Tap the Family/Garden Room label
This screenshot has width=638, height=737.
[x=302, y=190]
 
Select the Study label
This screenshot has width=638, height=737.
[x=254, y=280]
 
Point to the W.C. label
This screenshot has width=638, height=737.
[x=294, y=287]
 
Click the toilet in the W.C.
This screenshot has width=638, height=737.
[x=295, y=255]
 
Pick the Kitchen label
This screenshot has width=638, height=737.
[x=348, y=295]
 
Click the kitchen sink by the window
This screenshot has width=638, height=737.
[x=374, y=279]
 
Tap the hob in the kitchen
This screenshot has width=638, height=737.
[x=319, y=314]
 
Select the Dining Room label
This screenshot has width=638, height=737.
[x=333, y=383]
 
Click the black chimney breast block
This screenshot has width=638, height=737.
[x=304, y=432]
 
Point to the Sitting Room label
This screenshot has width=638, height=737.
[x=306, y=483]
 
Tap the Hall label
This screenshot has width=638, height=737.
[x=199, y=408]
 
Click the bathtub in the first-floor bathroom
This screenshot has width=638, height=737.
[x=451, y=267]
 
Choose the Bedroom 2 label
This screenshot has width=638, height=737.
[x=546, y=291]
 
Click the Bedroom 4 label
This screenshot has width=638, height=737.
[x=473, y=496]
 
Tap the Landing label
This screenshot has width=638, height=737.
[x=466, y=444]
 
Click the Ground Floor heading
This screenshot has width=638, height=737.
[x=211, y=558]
==
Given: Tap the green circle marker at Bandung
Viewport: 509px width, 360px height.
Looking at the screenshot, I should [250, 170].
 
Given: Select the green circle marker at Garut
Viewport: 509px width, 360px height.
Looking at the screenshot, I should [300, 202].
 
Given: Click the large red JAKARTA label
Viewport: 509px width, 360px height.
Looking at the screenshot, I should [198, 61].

#### Task prompt
Could you write out the items again, starting at the line containing "Select the Dining Room label" and ending at the line containing "[x=306, y=483]", with "label" switched to "tag" and everything else left unchanged?

#### Expected answer
Select the Dining Room tag
This screenshot has width=638, height=737.
[x=333, y=383]
 
Click the black chimney breast block
This screenshot has width=638, height=737.
[x=304, y=432]
 
Point to the Sitting Room tag
This screenshot has width=638, height=737.
[x=306, y=483]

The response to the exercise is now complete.